A string specifying the color for non-significant results. Default: "grey".

signif_color

A string specifying the color for significant results. Default: "red".

saturation_value

A numeric value for color saturation threshold. Default: NULL (auto-determined).

sig_threshold

A numeric value specifying the significance threshold. Default: 0.05.

widthlabels

An integer controlling contrast label wrapping. Default: 18.

labsize

An integer controlling axis text size. Default: 10.

titlesize

An integer specifying the title size. Default: 14.

pointSize

A numeric value for point size in plots. Default: 5.

discrete_colors

A named list mapping categorical variable levels to colors. Each element should be a named vector where names correspond to factor levels. Default: NULL.

continuous_color

A string specifying the color for continuous variables. Default: "#8C6D03".

color_palette

A string specifying the color palette for discrete variables. Default: "Set2".

printplt

Boolean specifying if plot is to be printed.
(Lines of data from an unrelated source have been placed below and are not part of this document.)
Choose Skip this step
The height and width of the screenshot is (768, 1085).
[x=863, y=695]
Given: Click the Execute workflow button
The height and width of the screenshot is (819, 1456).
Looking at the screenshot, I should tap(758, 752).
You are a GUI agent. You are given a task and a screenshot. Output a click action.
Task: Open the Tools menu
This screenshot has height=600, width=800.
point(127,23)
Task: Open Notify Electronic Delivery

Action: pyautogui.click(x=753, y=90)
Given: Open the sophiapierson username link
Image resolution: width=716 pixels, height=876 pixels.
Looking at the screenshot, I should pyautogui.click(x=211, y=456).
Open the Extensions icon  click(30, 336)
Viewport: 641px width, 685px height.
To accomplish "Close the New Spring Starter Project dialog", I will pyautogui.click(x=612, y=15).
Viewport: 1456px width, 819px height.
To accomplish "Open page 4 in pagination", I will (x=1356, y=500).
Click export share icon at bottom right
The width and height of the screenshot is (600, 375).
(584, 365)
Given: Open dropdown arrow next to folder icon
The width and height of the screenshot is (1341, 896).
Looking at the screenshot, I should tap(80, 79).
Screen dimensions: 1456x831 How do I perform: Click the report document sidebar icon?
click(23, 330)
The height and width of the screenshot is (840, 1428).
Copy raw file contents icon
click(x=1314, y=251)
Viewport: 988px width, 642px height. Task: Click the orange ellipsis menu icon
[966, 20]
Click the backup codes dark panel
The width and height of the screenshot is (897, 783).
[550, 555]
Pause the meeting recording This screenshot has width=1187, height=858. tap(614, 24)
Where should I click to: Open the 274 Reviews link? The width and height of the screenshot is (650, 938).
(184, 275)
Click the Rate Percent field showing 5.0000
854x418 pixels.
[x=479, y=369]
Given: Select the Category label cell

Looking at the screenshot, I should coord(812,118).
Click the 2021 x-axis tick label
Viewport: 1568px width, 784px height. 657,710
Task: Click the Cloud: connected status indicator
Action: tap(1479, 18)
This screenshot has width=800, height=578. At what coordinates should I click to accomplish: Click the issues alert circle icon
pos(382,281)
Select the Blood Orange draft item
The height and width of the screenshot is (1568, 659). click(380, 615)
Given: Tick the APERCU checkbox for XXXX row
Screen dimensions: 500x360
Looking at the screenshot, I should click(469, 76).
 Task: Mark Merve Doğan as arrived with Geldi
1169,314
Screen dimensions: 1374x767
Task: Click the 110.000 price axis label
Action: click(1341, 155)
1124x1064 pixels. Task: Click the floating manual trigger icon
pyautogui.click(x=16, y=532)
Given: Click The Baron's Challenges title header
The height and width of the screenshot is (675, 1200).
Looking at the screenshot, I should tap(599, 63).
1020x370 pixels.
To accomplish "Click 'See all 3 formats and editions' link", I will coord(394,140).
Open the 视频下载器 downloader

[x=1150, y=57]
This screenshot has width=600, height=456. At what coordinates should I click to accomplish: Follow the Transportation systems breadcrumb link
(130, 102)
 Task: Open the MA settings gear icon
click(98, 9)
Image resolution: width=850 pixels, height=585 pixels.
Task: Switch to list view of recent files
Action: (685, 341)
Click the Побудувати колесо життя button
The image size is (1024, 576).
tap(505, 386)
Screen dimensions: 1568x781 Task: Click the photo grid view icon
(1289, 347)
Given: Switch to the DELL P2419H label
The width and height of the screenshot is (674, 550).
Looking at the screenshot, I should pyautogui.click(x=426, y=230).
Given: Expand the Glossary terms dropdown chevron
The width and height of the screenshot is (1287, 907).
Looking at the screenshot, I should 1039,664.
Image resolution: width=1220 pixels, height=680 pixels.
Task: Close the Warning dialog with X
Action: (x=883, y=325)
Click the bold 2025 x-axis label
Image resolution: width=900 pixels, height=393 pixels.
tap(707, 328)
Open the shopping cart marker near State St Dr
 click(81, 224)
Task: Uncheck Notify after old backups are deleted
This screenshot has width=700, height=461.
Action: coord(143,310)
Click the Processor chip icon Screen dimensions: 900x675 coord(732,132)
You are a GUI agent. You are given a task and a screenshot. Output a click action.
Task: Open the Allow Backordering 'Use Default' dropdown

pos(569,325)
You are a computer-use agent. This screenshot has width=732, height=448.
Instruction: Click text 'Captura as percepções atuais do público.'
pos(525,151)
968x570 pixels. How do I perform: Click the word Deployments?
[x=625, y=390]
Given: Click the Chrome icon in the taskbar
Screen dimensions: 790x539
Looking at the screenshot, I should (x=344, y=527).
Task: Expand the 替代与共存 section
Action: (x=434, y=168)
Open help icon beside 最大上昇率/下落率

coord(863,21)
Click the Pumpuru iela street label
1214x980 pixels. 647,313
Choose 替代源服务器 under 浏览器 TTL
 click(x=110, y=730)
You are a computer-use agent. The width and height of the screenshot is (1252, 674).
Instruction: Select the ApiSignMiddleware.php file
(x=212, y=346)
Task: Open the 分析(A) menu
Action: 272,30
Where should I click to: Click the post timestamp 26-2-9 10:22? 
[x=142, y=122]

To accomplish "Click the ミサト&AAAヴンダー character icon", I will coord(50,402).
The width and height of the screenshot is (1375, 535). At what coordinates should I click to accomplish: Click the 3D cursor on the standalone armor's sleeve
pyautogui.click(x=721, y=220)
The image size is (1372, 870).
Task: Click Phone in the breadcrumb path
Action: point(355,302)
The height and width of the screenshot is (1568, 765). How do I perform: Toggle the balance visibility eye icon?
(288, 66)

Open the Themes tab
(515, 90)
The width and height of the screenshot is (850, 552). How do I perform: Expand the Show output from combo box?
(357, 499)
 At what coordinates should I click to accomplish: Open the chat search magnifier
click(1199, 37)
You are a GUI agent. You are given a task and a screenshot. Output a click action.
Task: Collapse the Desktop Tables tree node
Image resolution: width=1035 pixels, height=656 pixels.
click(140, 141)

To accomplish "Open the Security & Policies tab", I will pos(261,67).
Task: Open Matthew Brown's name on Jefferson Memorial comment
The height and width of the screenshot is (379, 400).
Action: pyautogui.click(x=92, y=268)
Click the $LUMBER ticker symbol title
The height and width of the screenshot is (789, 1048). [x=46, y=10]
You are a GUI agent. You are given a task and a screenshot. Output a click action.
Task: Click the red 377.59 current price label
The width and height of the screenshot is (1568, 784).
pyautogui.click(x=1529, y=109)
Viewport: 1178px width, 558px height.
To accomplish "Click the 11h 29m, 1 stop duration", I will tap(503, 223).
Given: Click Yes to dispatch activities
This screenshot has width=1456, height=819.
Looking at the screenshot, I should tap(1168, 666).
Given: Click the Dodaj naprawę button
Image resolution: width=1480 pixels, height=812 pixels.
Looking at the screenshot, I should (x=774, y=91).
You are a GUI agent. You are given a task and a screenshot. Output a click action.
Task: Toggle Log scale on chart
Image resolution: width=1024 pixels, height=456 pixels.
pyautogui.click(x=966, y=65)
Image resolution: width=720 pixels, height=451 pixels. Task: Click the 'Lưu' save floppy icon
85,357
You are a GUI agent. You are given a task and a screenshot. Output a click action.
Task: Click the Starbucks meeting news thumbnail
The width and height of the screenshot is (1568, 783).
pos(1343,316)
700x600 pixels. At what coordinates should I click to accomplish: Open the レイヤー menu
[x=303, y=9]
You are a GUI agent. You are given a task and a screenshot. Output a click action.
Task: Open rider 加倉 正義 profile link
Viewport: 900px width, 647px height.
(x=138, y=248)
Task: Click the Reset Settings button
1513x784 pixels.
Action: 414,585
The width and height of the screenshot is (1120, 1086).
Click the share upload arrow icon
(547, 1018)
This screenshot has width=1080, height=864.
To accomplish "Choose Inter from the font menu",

Default: TRUE.

Value

A list with:

Overall: Data frame of effect sizes and p-values for each contrasted phenotypic variable.
Contrasts: Data frame of Cohen's d and adjusted p-values for contrasts between levels of categorical variables, with the resolution of contrasts determined by the mode parameter.
plot: A combined visualization with three main panels: (1) lollipop plots of Cohen's f for each variable of interest, (2) distribution plots of the score by variable (density or scatter depending on variable type), and (3, if applicable) lollipop plots of Cohen's d for contrasts in categorical variables.
plot_contrasts: Lollipop plots of Cohen's d effect sizes for contrasts between levels of non numerical variables (if applicable), colored by adjusted p-value (BH).
plot_overall: Lollipop plot showing Cohen's f effect sizes for each variable, colored by p-value.
plot_distributions: List of density or scatter plots of the score across variable levels, depending on variable type.